Когда мы спускались к машине, на лестнице встретили моего ученика режиссера Виктора Крючкова, который шел ко мне. Он и сыграл прохожего.
Фрунзик придумывал и реплики своему герою. Реплик “я так думаю”, “я один умный вещь скажу, только ты не обижайся” тоже не было в сценарии, это придумал Фрунзик. (Когда я говорю: “не было в сценарии”, я имею в виду тот сценарий, по которому мы снимали и который все время менялся.)
Еще у него был особенный дар. Во время озвучания, если его герой на экране на секунду открывал рот (чмокал или просто шевелил губами), Фрунзик умудрялся вставить слово, всегда синхронно и всегда к месту.
И еще Фрунзик очень хорошо показывал. Был у него номер, как кто ныряет с вышки, и мама каждый раз, когда он приходил к нам, просила его повторить этот номер. Фрунзик вставал из-за стола, и мы видели, что он поднимается по лесенке на вышку, подходит к трамплину, готовится и ныряет. И всякий раз — до сих пор не могу понять, за счет чего — было ясно, что это прыгнул русский, это — грузин, а сейчас армянин, и даже было понятно, что нырнул китаец, хотя Фрунзик проделывал все это молча и не щурил глаза.

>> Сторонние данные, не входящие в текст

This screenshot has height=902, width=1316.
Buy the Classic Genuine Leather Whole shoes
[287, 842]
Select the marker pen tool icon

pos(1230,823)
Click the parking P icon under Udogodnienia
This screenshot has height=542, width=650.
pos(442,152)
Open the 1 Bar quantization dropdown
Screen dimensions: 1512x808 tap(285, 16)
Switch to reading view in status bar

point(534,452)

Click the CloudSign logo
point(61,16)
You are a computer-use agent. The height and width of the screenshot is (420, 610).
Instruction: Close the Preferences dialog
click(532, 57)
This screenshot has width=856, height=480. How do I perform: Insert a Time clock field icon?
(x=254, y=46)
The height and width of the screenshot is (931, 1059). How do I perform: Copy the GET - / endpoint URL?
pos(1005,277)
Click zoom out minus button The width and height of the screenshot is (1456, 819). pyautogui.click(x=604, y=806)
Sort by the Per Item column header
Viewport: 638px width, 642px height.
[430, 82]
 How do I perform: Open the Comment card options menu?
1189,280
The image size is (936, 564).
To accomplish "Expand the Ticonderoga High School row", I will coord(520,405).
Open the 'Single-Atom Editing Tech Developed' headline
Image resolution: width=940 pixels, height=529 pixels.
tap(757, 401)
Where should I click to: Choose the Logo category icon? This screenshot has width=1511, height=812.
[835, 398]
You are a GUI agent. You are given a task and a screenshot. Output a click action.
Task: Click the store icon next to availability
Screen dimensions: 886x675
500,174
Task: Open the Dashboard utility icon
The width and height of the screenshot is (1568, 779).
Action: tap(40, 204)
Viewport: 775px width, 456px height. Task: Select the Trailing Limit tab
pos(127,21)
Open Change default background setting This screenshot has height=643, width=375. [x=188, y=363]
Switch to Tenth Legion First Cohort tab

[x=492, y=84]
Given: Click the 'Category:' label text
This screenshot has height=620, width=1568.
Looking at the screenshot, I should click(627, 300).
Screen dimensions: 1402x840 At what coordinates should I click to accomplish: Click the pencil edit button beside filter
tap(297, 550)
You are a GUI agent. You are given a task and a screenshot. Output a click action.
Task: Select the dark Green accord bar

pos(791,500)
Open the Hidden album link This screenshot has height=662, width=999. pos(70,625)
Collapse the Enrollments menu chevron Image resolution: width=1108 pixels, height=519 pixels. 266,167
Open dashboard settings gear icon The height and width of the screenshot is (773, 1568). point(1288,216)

Великий актер был Фрунзик Мкртчян!
АРМЯНЕ И ГРУЗИНЫ
Фрунзик играл в нашем фильме армянина, и мне было важно, чтобы его герой понравился армянам или хотя бы не раздражал. На первый просмотр я позвал режиссера Эдика Кеосаяна. Картина Эдику понравилась. “Человечное кино, — сказал он. — Это сейчас редкость”.
— А армянин, как тебе?
— Не Сократ, конечно. Но хороший парень. Надежный.
Между прочим. Вражды между армянами и грузинами никогда не было. Но дискуссии и споры — кто древнее, кто мудрее и кто лучше в футбол играет — были и будут всегда.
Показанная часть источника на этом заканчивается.